Hidden masterpieces: How some of the most valuable paintings were lost and found
It’s no secret that some of the world’s most famous works of art are extremely valuable. With paintings selling at auction for tens of millions of pounds, and some work even being truly priceless, it’s little wonder that some of the most ambitious criminals have sought to pit themselves against the stern security measures that seek to keep such valuable works under lock and key. But how well do we know the stories of the world’s most famous stolen artwork? Here, we take a look at just a few of the most famous tales of daring thefts and recoveries.
If you’ve ever seen Hollywood’s elaborate representations of art theft, you’ll know that one of the most effective ways to get your hands on something valuable is to disguise yourself as a trustworthy member of staff wherever the said item is being held. It was this very tactic that saw Da Vinci’s masterpiece vanish at the start of the 20th century from its permanent home at the Louvre gallery.
The painting was stolen by an Italian man who had apparently spent some time working as a handyman at the gallery before the theft in 1911. It was recovered just two years later, and has now been at the Louvre ever since.

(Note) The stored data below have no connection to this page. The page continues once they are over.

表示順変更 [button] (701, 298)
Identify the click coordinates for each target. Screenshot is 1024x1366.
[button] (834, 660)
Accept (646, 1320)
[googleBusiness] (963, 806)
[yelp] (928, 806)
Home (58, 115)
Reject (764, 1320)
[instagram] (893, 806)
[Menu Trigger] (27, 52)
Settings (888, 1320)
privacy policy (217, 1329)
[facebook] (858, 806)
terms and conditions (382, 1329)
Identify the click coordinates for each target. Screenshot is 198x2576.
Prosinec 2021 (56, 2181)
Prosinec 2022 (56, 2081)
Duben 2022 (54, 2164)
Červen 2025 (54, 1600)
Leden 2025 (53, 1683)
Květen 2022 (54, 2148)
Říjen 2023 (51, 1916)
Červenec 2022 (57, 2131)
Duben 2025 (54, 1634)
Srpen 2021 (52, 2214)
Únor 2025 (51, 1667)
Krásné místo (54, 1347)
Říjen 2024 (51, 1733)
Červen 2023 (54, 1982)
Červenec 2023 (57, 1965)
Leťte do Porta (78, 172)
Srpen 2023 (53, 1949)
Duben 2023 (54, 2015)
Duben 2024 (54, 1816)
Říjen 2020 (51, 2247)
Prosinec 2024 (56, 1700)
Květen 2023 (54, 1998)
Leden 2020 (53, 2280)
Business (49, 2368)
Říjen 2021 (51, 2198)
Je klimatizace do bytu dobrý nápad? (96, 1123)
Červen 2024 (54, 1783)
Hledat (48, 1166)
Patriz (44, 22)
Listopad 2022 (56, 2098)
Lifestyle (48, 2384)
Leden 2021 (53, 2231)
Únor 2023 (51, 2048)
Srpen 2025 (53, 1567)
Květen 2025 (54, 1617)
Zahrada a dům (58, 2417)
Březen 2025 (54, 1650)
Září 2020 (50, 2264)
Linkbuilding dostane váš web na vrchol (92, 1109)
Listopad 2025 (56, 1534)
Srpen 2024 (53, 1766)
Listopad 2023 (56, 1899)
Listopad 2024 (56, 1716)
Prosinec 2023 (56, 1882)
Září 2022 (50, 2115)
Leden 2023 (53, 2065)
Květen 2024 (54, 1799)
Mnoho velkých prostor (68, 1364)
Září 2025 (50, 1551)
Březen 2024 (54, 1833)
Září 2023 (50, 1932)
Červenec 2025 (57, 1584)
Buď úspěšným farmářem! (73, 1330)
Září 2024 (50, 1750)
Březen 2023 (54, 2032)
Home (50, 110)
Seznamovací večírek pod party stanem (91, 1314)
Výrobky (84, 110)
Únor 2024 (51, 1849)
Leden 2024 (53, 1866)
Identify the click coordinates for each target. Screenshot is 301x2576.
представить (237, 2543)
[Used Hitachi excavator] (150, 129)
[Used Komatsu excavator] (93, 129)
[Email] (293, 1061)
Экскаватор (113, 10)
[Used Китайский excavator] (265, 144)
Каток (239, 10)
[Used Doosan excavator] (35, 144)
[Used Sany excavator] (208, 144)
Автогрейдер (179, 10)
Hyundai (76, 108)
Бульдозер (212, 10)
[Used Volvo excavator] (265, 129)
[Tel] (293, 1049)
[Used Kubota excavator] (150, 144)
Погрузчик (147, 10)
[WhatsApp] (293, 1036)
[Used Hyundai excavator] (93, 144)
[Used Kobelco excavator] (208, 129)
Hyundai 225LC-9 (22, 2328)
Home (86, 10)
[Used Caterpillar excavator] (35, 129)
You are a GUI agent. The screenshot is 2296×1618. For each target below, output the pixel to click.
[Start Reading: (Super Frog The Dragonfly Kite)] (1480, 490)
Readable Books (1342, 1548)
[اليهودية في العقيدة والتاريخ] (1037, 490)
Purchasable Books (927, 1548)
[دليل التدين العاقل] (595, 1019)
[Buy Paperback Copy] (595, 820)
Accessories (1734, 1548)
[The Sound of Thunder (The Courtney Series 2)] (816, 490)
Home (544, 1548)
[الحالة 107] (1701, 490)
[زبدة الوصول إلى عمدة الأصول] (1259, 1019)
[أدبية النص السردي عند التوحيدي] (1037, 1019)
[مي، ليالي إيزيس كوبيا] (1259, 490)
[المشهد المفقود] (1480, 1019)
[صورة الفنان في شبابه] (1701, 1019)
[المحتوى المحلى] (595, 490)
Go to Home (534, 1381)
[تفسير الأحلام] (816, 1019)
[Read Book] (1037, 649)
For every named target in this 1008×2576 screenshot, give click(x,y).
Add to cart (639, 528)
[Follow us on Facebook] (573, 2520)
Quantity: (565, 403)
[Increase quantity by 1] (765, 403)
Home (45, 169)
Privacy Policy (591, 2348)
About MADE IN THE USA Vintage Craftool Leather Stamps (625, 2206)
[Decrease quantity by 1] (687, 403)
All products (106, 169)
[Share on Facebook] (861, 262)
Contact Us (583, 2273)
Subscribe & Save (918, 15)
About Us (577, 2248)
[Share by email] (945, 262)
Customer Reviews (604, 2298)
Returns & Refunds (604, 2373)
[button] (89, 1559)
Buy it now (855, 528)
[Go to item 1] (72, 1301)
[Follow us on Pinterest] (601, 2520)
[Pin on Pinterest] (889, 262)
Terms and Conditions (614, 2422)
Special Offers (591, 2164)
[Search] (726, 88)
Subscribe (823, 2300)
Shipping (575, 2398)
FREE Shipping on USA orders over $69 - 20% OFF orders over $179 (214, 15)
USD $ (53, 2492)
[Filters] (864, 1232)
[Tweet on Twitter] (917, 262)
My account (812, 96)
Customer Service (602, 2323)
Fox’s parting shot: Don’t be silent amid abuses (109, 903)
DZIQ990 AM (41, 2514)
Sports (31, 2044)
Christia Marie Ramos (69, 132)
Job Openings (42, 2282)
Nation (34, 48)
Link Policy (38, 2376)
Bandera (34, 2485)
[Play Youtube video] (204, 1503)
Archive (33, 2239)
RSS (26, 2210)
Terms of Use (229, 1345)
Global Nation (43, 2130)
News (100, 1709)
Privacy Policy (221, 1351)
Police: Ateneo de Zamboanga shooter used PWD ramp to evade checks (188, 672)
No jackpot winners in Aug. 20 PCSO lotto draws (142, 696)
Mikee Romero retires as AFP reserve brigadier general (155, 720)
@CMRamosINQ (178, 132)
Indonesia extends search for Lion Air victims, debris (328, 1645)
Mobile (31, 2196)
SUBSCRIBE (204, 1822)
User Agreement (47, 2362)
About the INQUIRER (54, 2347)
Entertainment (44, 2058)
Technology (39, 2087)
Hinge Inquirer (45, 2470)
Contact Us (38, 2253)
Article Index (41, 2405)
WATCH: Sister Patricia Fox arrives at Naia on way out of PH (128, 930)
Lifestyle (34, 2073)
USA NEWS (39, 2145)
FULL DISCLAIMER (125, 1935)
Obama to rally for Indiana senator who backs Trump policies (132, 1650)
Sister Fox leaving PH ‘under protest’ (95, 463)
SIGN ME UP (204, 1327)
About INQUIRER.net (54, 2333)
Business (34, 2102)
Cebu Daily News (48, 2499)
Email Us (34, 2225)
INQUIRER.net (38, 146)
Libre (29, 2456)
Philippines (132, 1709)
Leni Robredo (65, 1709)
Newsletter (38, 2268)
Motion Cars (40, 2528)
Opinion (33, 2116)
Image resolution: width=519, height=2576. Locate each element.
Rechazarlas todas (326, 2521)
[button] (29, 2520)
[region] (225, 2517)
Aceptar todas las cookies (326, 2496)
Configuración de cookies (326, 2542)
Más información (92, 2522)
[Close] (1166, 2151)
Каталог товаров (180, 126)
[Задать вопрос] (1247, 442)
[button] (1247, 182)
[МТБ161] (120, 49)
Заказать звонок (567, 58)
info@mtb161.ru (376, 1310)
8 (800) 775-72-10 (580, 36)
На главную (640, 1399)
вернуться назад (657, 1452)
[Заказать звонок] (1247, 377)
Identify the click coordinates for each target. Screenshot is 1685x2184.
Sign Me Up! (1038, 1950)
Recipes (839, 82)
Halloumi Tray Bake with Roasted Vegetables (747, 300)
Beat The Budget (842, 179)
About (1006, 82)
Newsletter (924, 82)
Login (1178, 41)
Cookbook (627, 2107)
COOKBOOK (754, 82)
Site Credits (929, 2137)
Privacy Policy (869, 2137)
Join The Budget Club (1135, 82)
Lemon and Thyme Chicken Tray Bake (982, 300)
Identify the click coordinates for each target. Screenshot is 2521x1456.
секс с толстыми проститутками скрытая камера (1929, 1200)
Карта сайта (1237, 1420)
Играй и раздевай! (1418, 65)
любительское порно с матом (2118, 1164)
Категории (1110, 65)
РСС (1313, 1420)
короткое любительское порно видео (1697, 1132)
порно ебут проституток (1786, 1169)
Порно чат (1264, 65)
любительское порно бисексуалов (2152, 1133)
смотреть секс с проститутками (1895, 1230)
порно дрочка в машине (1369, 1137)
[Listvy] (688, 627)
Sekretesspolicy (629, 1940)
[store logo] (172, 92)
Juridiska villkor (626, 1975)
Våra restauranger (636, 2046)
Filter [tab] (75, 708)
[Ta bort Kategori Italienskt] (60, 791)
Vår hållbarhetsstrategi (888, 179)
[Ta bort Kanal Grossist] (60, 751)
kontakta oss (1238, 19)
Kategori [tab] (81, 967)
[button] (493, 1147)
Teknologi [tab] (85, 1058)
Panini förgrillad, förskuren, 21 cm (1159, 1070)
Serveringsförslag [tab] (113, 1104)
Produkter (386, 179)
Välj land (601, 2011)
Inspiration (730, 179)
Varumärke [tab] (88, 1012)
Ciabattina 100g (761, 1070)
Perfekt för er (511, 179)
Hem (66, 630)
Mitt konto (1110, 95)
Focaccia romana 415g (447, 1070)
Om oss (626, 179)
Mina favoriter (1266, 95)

Self-portrait with Beret and Gathered Shirt
One of Rembrandt’s finest pieces was a beautiful painting of himself on copper. However, it became the target of a rather less sneaky and more violent theft when it was stolen, along with a Renoir painting, in 2000 as part of an armed robbery.
The two paintings would disappear for some time after the daring raid that saw them stolen, and the Rembrandt work would not be discovered until five years after they went missing, when they were found in Copenhagen. This was a full year before the other two paintings, which had travelled considerably further, were recovered, making this one of the longer lasting modern robbery cases in the art world.
Georgiana Cavendish, Duchess of Devonshire
Painted by Thomas Gainsborough, the portrait of Georgiana Cavendish, Duchess of Devonshire is one that has acquired quite a story to tell over the years, with many tales of it going missing, being found and sold time and again. But none of its stories are as fascinating as the theft of the 1785 painting in May 1876.
It vanished in the night from Agnew & Sons gallery in London, and was missing for many years, during which the London newspapers had a field day, reporting on many sightings of the piece, none of which were ever confirmed. However, the painting did re-emerge in 1901, 25 years later, when criminal mastermind Adam Worth, who inspired Conan Doyle’s famous Moriarty, negotiated its return from Chicago. It turned out he had stolen the painting to pay for his brother’s bail, but didn’t need it, so simply kept it and took it home to the US.
Portrait of Suzanne Bloch
Perhaps not one of the most famous of Picasso’s paintings, this piece was taken from the Sao Paulo Museum of Art in 2007, whereafter it was missing for two months, before being recovered. In what is one of the more slick heists, the painting was stolen at around 5am by a group of three men, who took the Picasso and two other works, in a crime spree that lasted little more than three minutes in total.
There were extensive enquiries carried out in a bid to recover the paintings, with the Picasso by far the most valuable of the three, and Sao Paulo police recovered them and returned them to the museum at the start of 2008.
The Boy in the Red Vest
The most valuable of a number of paintings stolen from the Foundation E.G. Bührle in Zürich, Switzerland in February 2008, the Boy in the Red Vest by Paul Cezanne was thought to be worth somewhere in the region of $91 million when it, along with a Degas painting, was taken by thieves.
However, the painting, which was by far the most valuable the gallery owned, was returned to its rightful home just four years later, when it was discovered being hidden in Serbia, along with Degas’ Count Lepic and His Daughters.